Primary hyperparathyroidism occurs when one or more of the parathyroid glands overproduce the parathyroid hormone (PTH), which causes calcium to be pulled from the bones and intestinal track and emitted into the bloodstream. Primary hyperparathyroidism causes high blood calcium levels and potential osteoporosis secondary to low bone calcium. Kidney function can also be impaired from clearing the calcium, which can lead to kidney stones. The only cure primary hyperparathyroidism is surgery to remove the abnormal parathyroid gland(s).
Renal (Secondary and Tertiary) Hyperparathyroidism
Secondary hyperparathyroidism occurs when the parathyroid gland becomes overactive secondary to another condition in the body. Most commonly, it happens when the body is unable to clear phosphorous due to kidney failure or dialysis. The buildup of phosphorous causes the parathyroid to grow. Vitamin D deficiency can also cause the parathyroid to overproduce. Initially, hyperparathyroidism is treated with medications, with surgery reserved for cases where medications stop working. Secondary hyperparathyroidism resolves in about 50% of cases after kidney failure is remedied through a transplant.
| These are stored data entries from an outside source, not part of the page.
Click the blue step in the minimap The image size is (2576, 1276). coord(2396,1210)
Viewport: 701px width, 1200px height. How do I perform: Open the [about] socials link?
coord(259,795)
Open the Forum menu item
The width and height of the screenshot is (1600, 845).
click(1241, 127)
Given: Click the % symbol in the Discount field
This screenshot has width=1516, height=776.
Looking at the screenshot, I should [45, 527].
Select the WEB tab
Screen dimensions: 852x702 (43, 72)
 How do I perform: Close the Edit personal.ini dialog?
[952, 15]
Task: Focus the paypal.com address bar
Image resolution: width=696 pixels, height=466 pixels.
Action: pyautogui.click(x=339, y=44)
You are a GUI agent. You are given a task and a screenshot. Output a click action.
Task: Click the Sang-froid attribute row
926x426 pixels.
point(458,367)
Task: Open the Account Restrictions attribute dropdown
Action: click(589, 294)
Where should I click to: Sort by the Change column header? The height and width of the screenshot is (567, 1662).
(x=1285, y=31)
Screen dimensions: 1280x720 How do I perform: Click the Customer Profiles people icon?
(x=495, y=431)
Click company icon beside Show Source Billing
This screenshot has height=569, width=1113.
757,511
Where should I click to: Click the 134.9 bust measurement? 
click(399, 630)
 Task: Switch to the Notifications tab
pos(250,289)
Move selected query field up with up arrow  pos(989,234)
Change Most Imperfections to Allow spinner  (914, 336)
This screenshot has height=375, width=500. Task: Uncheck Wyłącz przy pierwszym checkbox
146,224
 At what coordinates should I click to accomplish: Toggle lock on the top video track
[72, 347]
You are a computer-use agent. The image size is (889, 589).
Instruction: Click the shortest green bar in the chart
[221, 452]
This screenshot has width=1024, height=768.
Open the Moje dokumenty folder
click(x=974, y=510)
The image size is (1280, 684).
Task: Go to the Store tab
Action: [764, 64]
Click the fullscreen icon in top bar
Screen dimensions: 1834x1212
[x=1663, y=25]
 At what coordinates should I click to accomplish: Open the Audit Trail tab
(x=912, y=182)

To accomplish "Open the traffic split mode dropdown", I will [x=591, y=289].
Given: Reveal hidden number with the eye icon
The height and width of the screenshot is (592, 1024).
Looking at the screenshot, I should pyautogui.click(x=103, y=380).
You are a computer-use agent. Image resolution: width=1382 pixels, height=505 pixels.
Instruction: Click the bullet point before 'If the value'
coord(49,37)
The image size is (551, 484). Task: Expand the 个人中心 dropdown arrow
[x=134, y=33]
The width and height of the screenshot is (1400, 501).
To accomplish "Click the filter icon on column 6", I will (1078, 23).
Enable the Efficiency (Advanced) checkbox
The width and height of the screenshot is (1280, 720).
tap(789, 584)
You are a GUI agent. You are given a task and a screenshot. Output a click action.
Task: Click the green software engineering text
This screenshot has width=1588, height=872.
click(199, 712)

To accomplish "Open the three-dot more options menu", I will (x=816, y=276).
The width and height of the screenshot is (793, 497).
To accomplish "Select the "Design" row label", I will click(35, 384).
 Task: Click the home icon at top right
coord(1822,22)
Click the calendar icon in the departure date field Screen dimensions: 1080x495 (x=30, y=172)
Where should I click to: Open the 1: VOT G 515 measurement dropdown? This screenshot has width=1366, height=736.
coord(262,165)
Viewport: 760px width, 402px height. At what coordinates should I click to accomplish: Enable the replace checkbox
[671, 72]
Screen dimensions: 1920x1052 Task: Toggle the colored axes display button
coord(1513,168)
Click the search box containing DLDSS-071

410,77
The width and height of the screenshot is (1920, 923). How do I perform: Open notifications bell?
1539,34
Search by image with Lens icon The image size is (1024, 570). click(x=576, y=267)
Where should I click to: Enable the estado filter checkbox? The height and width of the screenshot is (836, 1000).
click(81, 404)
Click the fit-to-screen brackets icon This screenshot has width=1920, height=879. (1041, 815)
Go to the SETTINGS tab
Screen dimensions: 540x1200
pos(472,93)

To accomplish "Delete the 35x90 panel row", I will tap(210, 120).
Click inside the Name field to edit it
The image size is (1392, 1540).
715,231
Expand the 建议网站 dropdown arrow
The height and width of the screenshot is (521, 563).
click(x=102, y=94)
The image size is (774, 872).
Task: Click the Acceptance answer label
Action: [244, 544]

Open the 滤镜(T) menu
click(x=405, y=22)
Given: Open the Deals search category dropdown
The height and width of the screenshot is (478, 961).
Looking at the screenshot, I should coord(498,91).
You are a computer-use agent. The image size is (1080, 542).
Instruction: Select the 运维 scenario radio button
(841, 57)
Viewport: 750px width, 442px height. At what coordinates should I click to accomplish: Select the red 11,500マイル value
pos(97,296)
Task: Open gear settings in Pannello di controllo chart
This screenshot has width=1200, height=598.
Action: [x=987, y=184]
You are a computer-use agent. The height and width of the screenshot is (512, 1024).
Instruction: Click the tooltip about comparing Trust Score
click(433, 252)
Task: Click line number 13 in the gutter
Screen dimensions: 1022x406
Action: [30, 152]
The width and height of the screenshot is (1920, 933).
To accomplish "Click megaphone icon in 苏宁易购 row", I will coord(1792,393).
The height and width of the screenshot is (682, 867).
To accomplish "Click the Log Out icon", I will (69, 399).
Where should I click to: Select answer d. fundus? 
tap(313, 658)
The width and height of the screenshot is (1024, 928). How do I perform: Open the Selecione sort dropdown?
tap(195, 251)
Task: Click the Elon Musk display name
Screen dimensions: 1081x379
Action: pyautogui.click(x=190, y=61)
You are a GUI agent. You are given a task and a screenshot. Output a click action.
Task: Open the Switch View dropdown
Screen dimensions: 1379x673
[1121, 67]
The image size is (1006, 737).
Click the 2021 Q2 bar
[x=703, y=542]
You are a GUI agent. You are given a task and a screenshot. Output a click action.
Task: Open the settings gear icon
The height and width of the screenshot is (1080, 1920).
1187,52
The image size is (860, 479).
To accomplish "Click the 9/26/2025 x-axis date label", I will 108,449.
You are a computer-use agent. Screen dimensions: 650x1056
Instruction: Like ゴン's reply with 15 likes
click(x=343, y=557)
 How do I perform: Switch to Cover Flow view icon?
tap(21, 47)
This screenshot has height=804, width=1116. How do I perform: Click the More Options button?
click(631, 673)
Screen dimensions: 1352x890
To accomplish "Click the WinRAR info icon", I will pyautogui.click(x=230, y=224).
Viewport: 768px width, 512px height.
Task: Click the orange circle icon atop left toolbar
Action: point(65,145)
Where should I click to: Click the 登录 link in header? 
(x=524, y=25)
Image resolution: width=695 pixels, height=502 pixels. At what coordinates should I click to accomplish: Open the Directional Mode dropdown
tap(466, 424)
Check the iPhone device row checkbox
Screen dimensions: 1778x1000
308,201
Tertiary hyperparathyroidism occurs when the hyperparathyroidism does not go away after the kidney transplant, and surgery may be needed.
Persistent and Recurrent Hyperparathyroidism
Persistent hyperthyroidism means the calcium and PTH levels never become consistently normal following surgery, while recurrent disease means that the levels were normal for at least six months and then became abnormally high again. Re-operative or re-do parathyroid surgery can be successful. Studies have shown that success depends heavily on having an experienced parathyroid surgeon.